What is required –
Reproduce the records below exactly, but only between the lines holding "This screenshot has height=876, width=1163." and "Task: Open the 見出し field sizechart.title", inclusive.

── Recorded data ──

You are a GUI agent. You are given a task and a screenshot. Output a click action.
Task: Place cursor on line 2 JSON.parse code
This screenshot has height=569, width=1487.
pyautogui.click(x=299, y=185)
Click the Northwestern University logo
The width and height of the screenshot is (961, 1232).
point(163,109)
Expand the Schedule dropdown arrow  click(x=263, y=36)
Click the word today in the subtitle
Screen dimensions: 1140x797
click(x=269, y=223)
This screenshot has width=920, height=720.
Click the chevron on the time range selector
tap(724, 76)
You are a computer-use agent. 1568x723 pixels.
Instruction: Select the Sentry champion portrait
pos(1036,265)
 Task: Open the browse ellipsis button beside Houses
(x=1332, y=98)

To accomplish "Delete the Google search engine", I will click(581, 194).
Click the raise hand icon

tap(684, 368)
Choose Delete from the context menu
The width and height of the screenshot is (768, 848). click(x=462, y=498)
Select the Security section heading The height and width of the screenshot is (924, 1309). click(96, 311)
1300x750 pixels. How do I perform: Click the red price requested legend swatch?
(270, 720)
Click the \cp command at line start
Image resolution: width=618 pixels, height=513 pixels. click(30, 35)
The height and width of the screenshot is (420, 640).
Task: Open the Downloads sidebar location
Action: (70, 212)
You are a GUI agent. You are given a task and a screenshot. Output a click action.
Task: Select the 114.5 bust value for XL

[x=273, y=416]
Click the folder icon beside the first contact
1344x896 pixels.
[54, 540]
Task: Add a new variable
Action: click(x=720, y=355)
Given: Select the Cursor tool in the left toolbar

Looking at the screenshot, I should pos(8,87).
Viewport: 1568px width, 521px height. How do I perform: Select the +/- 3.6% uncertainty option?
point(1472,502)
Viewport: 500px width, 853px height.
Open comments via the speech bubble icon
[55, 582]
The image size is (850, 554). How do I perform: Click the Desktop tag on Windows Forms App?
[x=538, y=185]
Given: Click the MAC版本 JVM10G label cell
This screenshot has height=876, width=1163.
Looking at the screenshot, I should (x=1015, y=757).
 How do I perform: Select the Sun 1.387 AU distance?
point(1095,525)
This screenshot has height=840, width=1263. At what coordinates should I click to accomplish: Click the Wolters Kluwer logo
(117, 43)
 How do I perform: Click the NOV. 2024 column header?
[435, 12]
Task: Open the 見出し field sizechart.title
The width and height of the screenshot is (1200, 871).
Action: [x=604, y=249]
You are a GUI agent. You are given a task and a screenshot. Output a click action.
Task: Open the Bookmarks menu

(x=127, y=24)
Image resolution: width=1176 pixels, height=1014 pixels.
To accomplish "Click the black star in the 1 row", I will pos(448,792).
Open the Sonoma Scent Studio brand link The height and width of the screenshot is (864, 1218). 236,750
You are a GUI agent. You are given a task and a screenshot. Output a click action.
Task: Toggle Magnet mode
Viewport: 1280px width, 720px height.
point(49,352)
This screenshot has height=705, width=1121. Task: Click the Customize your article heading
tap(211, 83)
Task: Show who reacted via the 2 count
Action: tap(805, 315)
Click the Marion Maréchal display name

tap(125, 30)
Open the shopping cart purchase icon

───

Task result –
This screenshot has height=876, width=1163.
Looking at the screenshot, I should (x=1015, y=757).
 How do I perform: Select the Sun 1.387 AU distance?
point(1095,525)
This screenshot has height=840, width=1263. At what coordinates should I click to accomplish: Click the Wolters Kluwer logo
(117, 43)
 How do I perform: Click the NOV. 2024 column header?
[435, 12]
Task: Open the 見出し field sizechart.title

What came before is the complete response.